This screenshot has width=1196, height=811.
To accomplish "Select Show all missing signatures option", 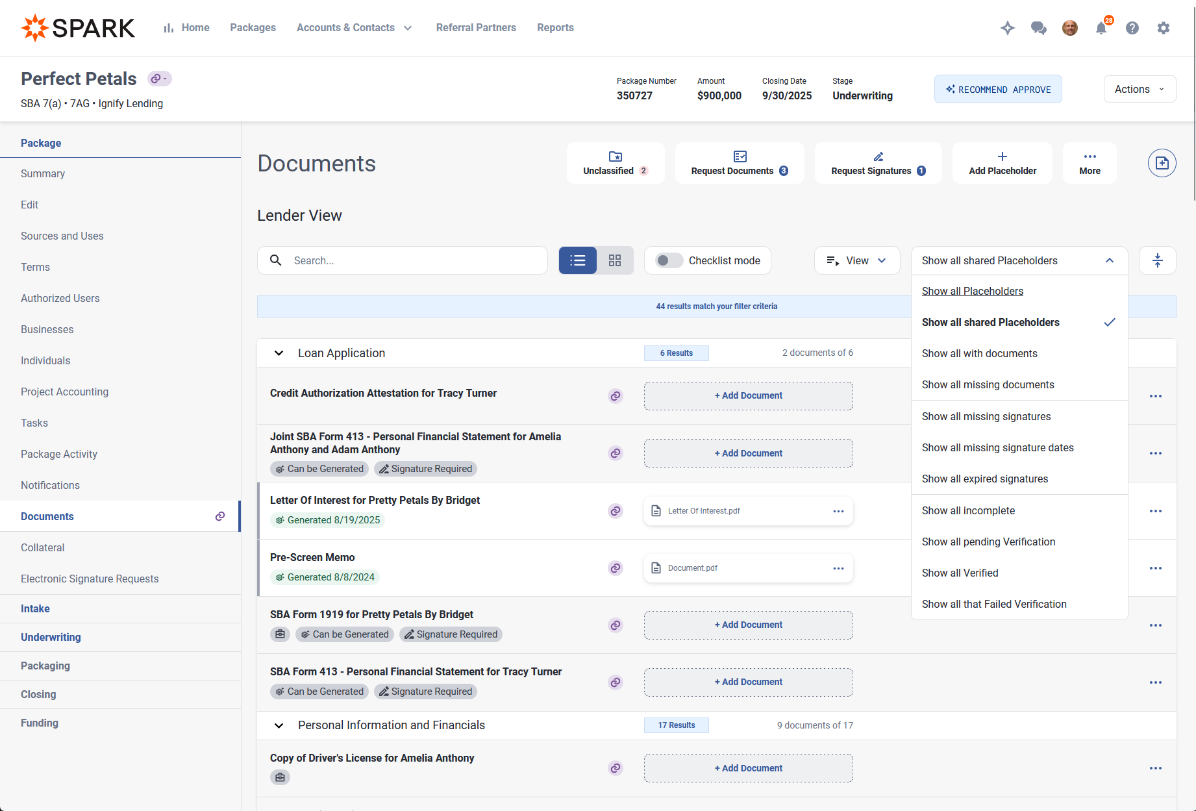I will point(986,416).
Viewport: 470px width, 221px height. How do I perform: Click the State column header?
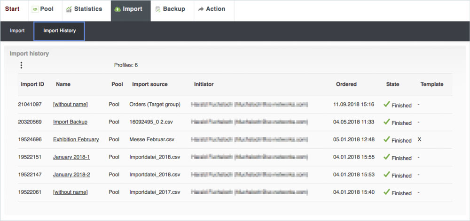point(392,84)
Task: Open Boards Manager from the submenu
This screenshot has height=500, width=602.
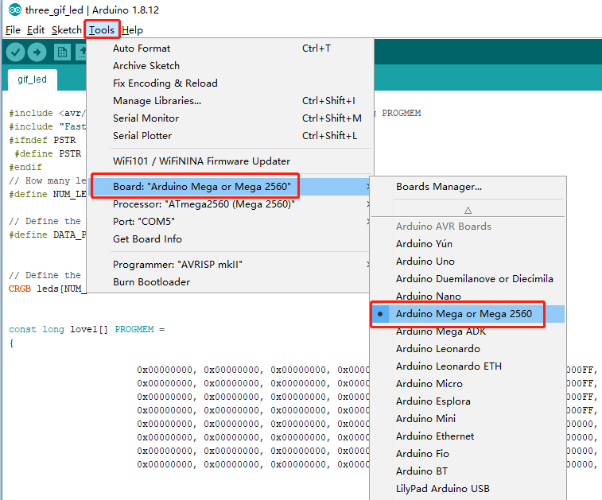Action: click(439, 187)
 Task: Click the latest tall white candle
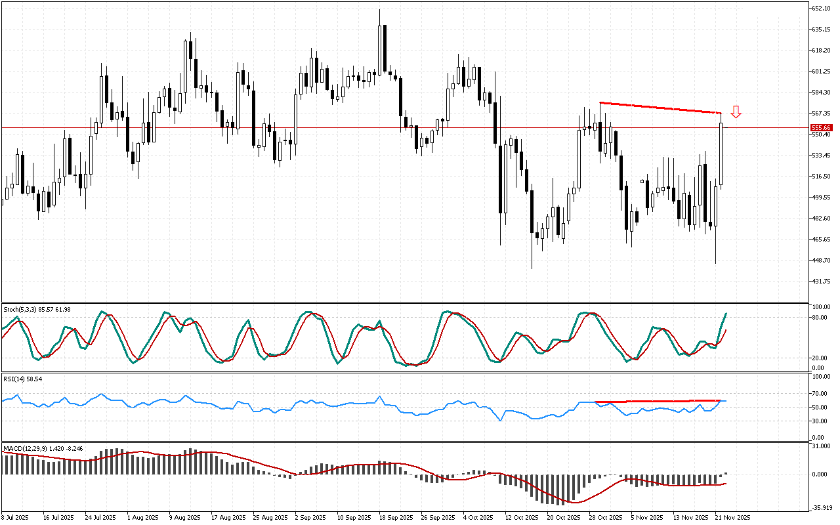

---

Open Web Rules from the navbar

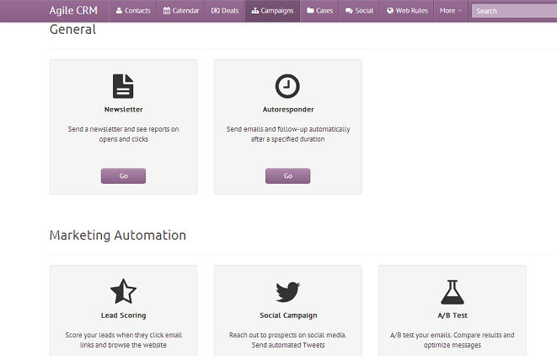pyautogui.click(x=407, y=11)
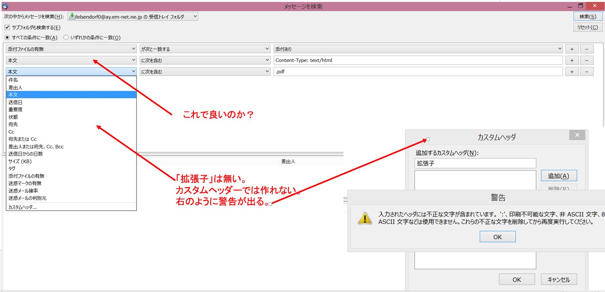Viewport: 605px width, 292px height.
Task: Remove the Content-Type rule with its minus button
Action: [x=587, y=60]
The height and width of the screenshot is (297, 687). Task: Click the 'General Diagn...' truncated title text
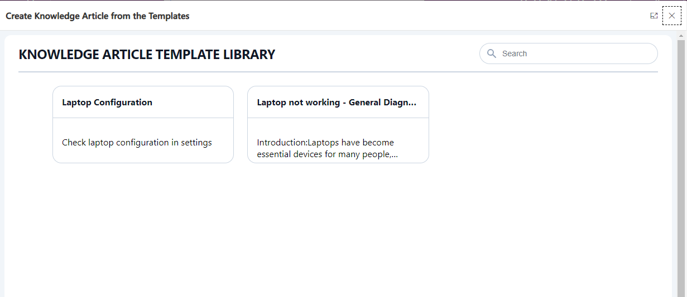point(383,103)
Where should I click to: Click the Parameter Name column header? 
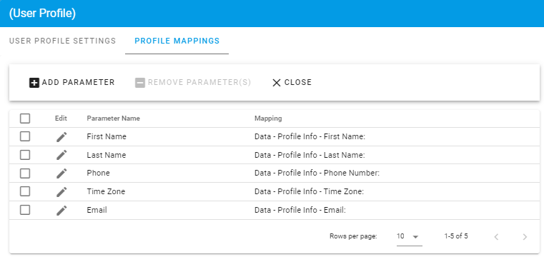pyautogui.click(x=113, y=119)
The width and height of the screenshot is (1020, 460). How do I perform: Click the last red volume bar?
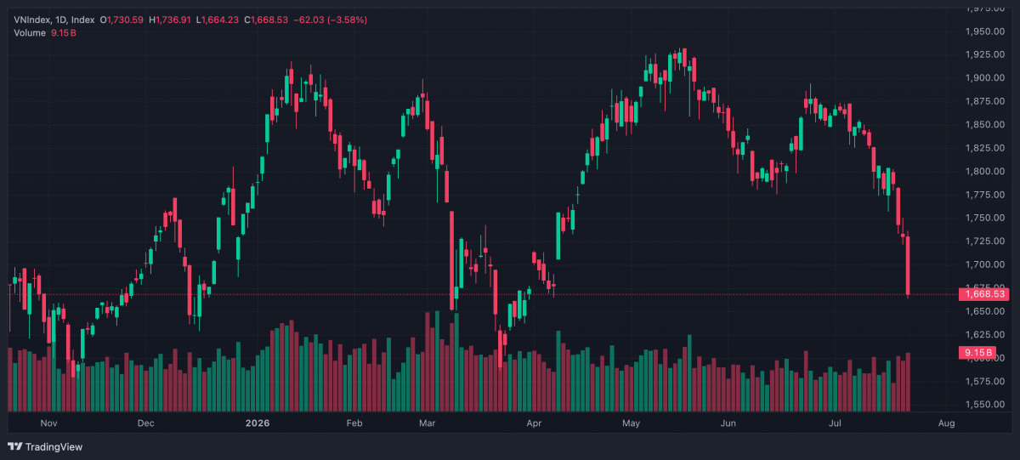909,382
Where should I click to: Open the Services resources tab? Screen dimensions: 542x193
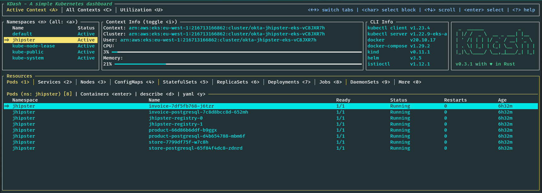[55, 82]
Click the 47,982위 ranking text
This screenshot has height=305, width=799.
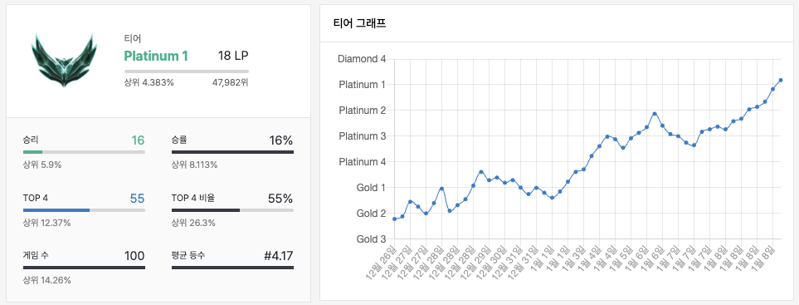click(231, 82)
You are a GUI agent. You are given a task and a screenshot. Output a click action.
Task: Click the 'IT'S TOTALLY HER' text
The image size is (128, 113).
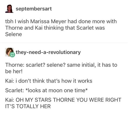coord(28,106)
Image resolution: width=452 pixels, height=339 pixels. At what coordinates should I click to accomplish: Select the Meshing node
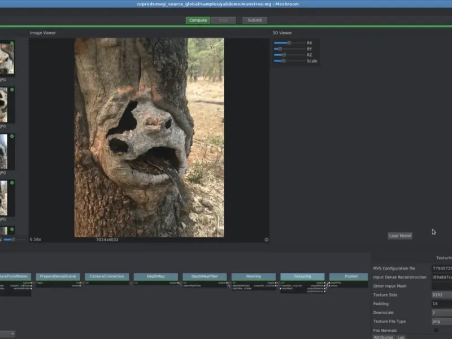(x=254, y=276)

---

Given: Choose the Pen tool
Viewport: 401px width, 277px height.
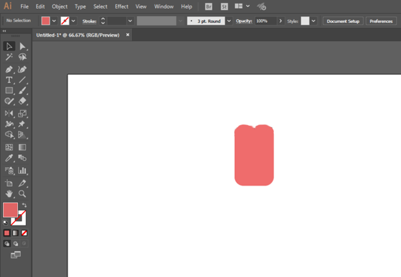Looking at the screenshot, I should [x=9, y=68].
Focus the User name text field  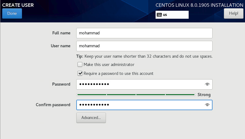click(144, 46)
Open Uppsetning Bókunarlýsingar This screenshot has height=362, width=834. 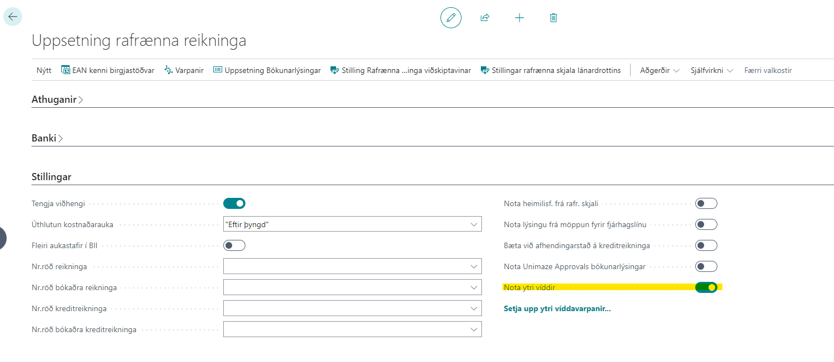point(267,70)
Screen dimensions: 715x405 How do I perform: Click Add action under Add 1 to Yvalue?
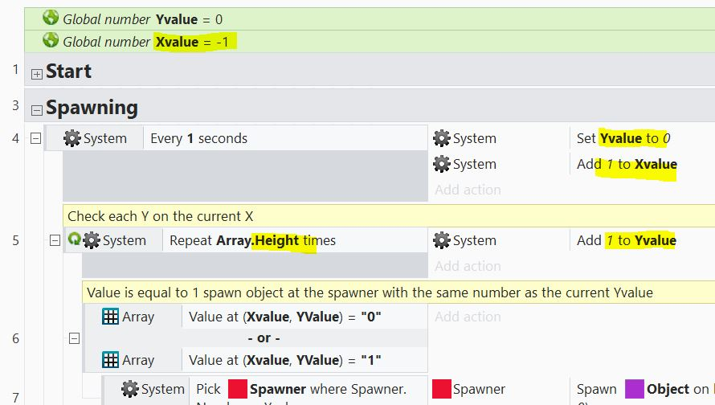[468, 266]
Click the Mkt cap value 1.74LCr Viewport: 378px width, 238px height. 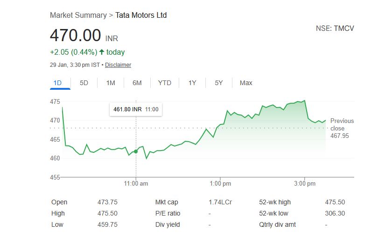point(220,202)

◆ Problem details:
Your answer must be everything above from the line with "Viewport: 470px width, 221px" down to the line with "Task: Click the latest tall white candle", word for word, and no pictures.

◆ Solution to this task:
Viewport: 470px width, 221px height. How do I perform: Click the State column header?
point(392,84)
Task: Open Boards Manager from the submenu
This screenshot has height=500, width=602.
Action: click(439, 187)
 Task: Click the latest tall white candle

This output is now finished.